On early models the links are located in the at the starter solenoid or near the main battery terminal. Later models have a fuse link compartment on the fenderwell under the hood. Many later models use MAX fuses instead of the old style fusible links. A MAX fuse is really a fusible link in a cartridge which looks like a fuse (but with a very high ampere rating). The MAX fuses are usually found near the battery or main relay case.
See Figures 1, 2, 3, 4, 5 and 6
Plug in fusible link or MAX fuses simply plug into the fuse link box or the relay center. Some models may use short fusible links with spade connectors on each end. The spade connector type simply unplug also. Care must be taken on the wire design to replace them with the same ampere rating fuse link or fire could result.Wire Type Fusible Links
- Determine which circuit is damaged, its location and the cause of the open fuse link. If the damaged fuse link is one of three fed by a common No. 10 or 12 gauge feed wire, determine the specific affected circuit.
- Disconnect the negative battery cable.
- Cut the damaged fuse link from the wiring harness and discard it. If the fuse link is one of three circuits fed by a single feed wire, cut it out of the harness at each splice end and discard it.
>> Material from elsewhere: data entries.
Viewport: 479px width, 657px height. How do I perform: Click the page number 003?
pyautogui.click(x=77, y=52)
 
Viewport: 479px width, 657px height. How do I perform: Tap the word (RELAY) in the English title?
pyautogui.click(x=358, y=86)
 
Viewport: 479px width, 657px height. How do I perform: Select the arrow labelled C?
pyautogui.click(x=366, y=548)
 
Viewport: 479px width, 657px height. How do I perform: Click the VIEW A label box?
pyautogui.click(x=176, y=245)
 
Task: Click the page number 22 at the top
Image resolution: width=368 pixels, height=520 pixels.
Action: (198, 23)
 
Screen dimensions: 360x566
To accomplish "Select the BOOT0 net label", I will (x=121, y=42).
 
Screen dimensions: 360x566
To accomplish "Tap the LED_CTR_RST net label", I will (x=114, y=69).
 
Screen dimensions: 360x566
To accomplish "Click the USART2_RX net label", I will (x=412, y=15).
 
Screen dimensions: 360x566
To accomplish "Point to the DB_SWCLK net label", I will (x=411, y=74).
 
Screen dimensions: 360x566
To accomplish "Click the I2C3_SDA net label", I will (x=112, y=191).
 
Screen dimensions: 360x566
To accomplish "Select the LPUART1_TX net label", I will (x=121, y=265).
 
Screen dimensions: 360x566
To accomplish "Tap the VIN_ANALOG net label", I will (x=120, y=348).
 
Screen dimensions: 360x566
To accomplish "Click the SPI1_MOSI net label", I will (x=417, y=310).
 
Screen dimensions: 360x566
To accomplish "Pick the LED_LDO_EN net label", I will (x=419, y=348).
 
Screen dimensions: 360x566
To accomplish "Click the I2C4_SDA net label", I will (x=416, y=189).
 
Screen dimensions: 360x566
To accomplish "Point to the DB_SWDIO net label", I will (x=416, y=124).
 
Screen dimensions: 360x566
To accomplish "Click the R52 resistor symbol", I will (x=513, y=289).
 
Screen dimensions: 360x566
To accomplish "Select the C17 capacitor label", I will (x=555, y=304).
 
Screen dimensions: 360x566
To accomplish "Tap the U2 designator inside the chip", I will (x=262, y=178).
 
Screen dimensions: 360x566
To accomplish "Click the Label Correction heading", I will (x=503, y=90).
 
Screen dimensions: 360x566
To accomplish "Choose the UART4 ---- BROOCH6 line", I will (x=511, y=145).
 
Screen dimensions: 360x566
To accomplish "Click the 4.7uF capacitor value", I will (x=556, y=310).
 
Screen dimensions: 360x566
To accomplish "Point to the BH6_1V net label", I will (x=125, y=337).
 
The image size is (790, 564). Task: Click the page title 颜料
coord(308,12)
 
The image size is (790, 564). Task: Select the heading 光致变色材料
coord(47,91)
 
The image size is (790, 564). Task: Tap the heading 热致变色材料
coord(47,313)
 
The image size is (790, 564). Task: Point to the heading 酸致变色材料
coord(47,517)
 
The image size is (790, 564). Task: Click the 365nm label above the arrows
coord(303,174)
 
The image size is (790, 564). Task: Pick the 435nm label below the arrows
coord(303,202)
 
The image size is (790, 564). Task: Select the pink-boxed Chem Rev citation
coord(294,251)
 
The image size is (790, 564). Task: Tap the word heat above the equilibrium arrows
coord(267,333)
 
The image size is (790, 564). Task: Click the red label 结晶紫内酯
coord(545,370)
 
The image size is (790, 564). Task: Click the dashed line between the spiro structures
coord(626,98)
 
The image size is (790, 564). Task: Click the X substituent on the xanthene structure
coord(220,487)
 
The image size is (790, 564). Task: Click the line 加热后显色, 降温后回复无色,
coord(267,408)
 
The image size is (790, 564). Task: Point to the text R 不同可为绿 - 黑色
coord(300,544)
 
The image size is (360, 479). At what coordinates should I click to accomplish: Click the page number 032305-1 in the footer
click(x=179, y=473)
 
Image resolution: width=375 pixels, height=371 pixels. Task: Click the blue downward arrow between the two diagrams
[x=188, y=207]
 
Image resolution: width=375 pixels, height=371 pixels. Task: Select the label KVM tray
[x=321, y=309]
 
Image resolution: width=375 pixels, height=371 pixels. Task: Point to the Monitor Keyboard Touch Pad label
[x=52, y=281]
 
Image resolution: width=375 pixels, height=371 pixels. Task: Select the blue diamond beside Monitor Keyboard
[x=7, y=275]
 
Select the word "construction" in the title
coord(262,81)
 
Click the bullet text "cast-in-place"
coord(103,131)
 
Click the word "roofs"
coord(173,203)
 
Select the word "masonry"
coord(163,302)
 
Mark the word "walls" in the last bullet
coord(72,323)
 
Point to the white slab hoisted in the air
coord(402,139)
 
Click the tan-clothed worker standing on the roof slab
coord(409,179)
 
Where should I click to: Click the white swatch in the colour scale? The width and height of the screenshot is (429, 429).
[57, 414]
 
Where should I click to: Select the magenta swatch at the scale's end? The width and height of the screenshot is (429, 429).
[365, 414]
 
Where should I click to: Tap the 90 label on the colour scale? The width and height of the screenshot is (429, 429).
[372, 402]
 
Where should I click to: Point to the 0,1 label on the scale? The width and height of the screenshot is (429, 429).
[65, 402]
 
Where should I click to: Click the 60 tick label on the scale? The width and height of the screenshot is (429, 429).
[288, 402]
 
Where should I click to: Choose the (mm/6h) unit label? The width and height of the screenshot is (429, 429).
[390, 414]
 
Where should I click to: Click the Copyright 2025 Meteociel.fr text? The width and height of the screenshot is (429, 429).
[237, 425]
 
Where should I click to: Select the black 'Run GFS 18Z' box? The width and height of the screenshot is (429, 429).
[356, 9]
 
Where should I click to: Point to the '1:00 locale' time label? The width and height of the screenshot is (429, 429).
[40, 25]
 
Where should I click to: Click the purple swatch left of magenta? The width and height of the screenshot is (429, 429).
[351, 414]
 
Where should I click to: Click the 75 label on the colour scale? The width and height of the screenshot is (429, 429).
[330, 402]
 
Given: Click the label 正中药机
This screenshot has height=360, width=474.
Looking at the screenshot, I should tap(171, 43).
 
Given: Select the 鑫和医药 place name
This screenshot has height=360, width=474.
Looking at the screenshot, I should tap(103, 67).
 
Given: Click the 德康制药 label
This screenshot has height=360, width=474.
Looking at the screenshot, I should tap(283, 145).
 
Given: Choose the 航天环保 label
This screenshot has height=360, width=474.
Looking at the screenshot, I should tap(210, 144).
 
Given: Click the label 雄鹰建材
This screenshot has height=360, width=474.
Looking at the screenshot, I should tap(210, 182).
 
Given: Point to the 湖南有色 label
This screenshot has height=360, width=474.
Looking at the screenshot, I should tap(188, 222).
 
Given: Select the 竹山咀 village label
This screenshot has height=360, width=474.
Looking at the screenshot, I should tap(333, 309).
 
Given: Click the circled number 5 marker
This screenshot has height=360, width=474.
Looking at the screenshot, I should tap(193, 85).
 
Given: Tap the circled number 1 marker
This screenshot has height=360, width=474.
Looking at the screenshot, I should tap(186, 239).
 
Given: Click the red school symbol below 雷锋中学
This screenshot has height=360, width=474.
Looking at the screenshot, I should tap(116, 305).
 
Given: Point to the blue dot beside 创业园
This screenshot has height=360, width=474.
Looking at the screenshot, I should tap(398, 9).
- Identify and procure the proper fuse link and butt connectors for attaching the fuse link to the harness.
To repair any fuse link in a 3-link group with one feed:
- After cutting the open link out of the harness, cut each of the remaining undamaged fuse links close to the feed wire weld.
- Strip approximately 1 / 2 in. (13mm) of insulation from the detached ends of the two good fuse links, Then insert two wire ends into one end of a butt connector and carefully push one stripped end of the replacement fuse link into the same end of the butt connector and crimp all three firmly together.
Care must be taken when fitting the three fuse links into the butt connector as the internal diameter is a snug fit for three wires. Make sure to use a proper crimping tool. Pliers, side cutter, etc. will not apply the proper crimp to retain the wires and withstand a pull test.
- To replace any fuse link on a single circuit in a harness, cut out the damaged portion, strip approximately 1 / 2 in. (13mm) of insulation from the two wire ends and attach the appropriate replacement fuse link to the stripped wire ends with two proper size butt connectors. Solder the connectors and wires and insulate with tape.
- To repair any fuse link which has an eyelet terminal on one end such as the charging circuit, cut off the open fuse link behind the weld, strip approximately 1 / 2 in. (13mm) of insulation from the cut end and attach the appropriate new eyelet fuse link to the cut stripped wire with an appropriate size butt connector. Solder the connectors and wires at the repair and insulate with tape.
- Connect the negative battery cable to the battery and test the system for proper operation.
Do not mistake a resistor wire for a fuse link. The resistor wire is generally longer and has print stating, Resistor-don't cut or splice''.
When attaching a single No. 16, 17, 18 or 20 gauge fuse link to a heavy gauge wire, always double the stripped wire end of the fuse link before inserting and crimping it into the butt connector for positive wire retention.